The show emphasizes the essence of photography's power: the pervasive belief that photographs are evidence. Photography serves as proof of existence, and in many cases, it lays bare the conditions of that existence. For Black folks, documentation has been one of the most effective tools in their liberation, as photographs cry out against the oppression of human beings. Captured images — moving and still — have played a critical role in the long list of “say their name” souls: Emmet Till, Rodney King, George Floyd, Sandra Bland, Philando Castille, Sonya Massey, and on and on. This exhibition holds the roots of that Black American photographic history while exalting the agency that the medium provides.
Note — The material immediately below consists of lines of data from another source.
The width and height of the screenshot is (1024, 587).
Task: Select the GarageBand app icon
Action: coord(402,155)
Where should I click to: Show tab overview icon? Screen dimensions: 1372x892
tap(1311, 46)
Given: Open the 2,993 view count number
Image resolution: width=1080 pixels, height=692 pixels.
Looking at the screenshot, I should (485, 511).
It reminds viewers of the power we can wield in our own lives and how we are represented.


The exhibition features work by better-known Black photographers like Gordon Parks and Carrie Mae Weems, but this collection also highlights numerous other photographers who molded the steps upon which today’s Black image makers climb. It gives flowers to the individuals who framed iconic album photos, street photographers, abstract and experimental photographers, photojournalists, and more.
Photography and the Black Arts Movement packs a punch for its compact size. It encompasses a critical three-decade span from 1955 to 1985. (For context, that’s from a decade before minorities had the right to vote to the year Oprah Winfrey’s talk show achieved national syndication.) Through its works, one sees the evolution of an aesthetic of lionization. Photography serves as the medium through which we can see Malcom X’s righteous resolve behind a podium in 1964 — as shown in an image by Doug Harris — alongside the joy he exudes engaging with school children in 1961 (captured by Richard Saunders’s photojournalistic lens). We witness the spectrum of girlhood innocence, from an advertisement-ready, straight-haired little girl with a doll in Barbara DuMetz’s “Kraft Foods Advertisement” (1977) to Anthony Barboza’s “Watts, Los Angeles” (1970s), which depicts a gaggle of friends in beaded, boxed braids and casual jeans yukking it up on the street.
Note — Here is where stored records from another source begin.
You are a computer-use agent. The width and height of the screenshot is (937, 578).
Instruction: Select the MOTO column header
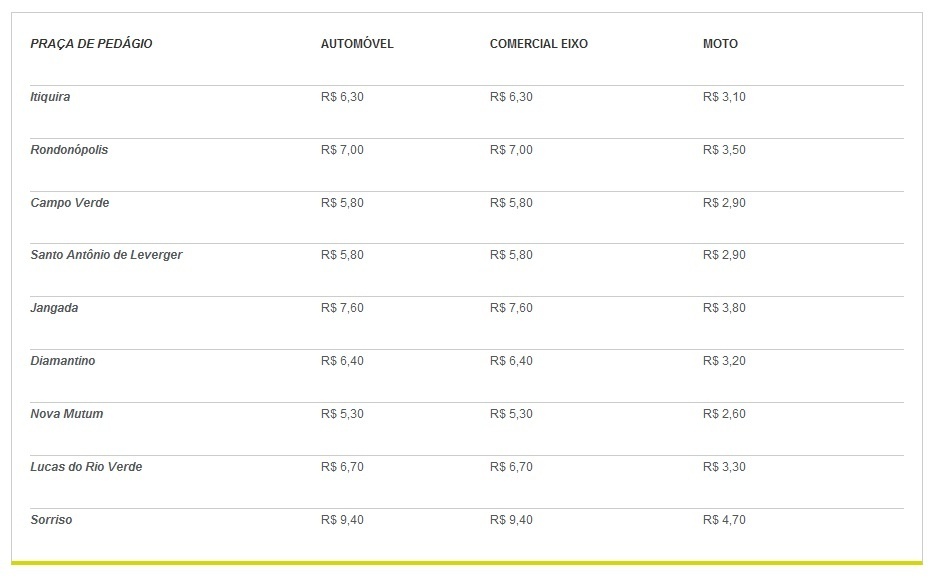(x=720, y=44)

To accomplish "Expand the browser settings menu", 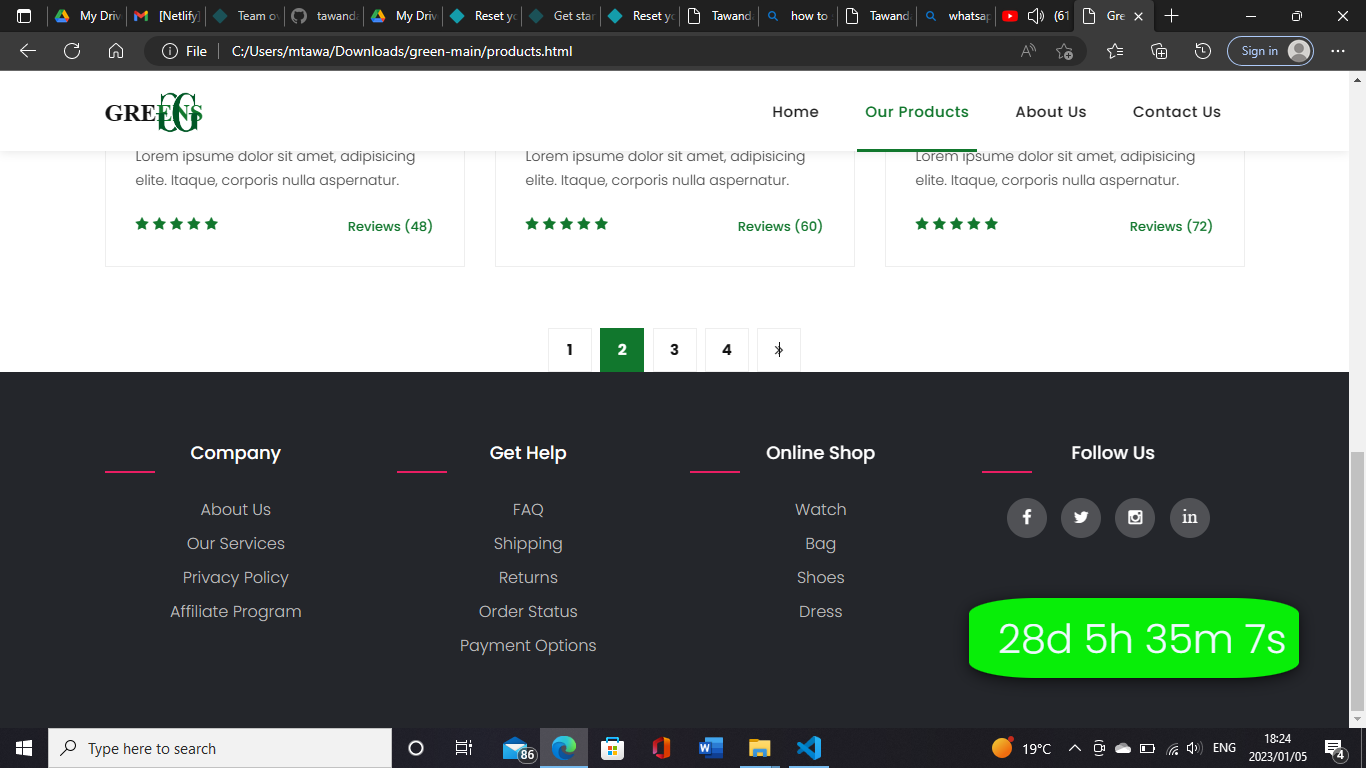I will coord(1338,50).

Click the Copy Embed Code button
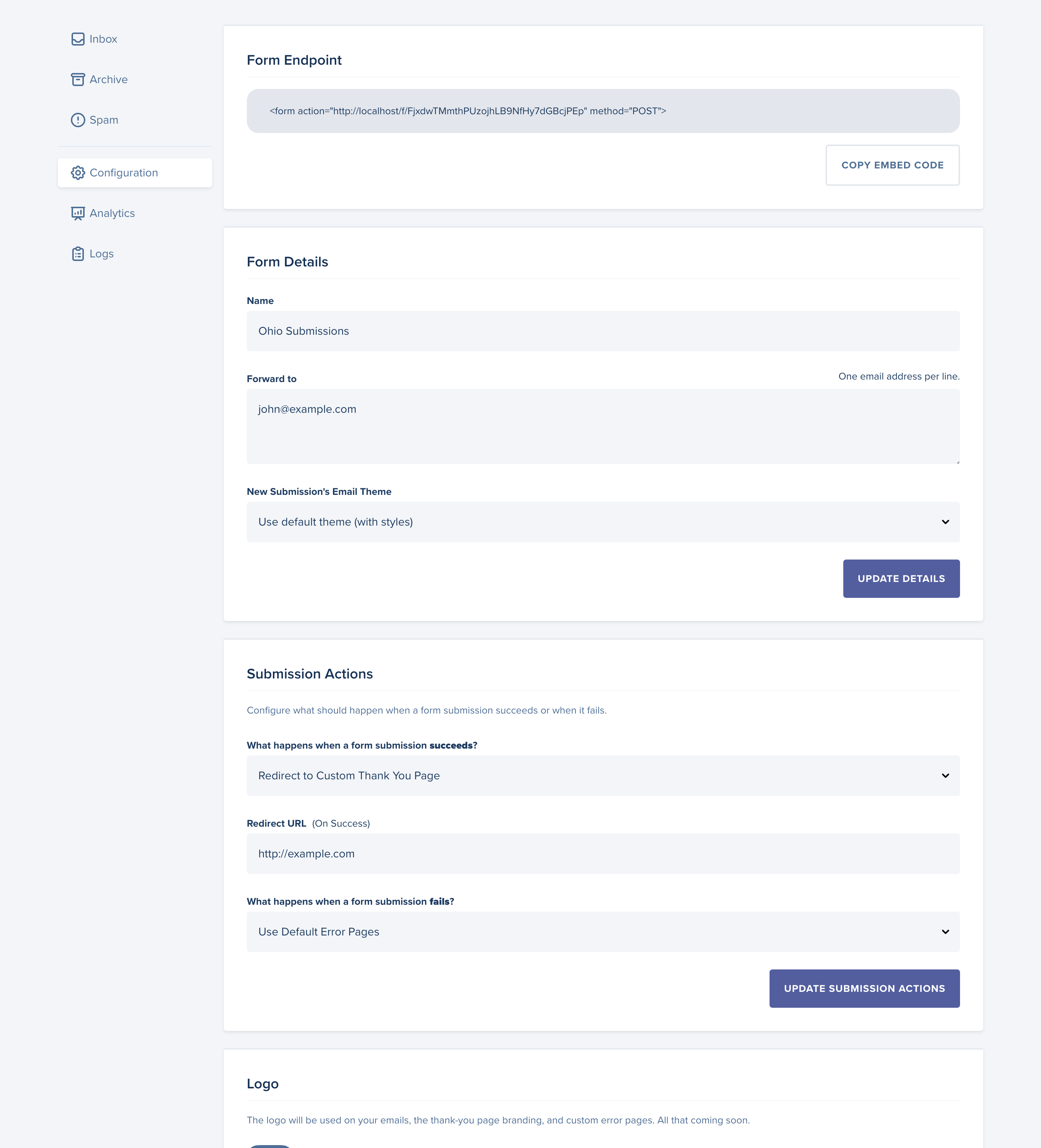(892, 165)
We see the progressive change in how a community sees itself. More importantly, as in Kwame Braithwaite’s “Untitled (Portrait, Reels as Necklace)” (1972) — which propels a vision of Black beauty while simultaneously displaying the tools needed to honor it — we see a community demanding the ability to make itself seen.
This is what I meant by bringing up Chameleon Street and my own brainwashing earlier. My idea of impactful Black photography from that time was so narrow, focused solely on TIME magazine cover images and the recognizable names I’ve been inspired by, rather than the whole host of individuals whose efforts collectively made those names recognizable. This exhibition provides a space to consider how art is dangerous, as Toni Morrison once said. It has the power to shake you out of whatever you’ve accepted as normalcy. This collection of works documents a piece of the roadmap for how Black artists, visionaries, and regular folks shaped their image in order to realize their imagined future. Photography has two purposes: first, to show; second, to continue showing. A stolen moment in time is rarely just for that time. These photographs are summoning us once again.
Photography and the Black Arts Movement, 1955-1985 continues at The Getty Museum (442 South La Brea Avenue, Los Angeles) through June 14. The exhibition was organized by the National Gallery of Art, Washington, DC.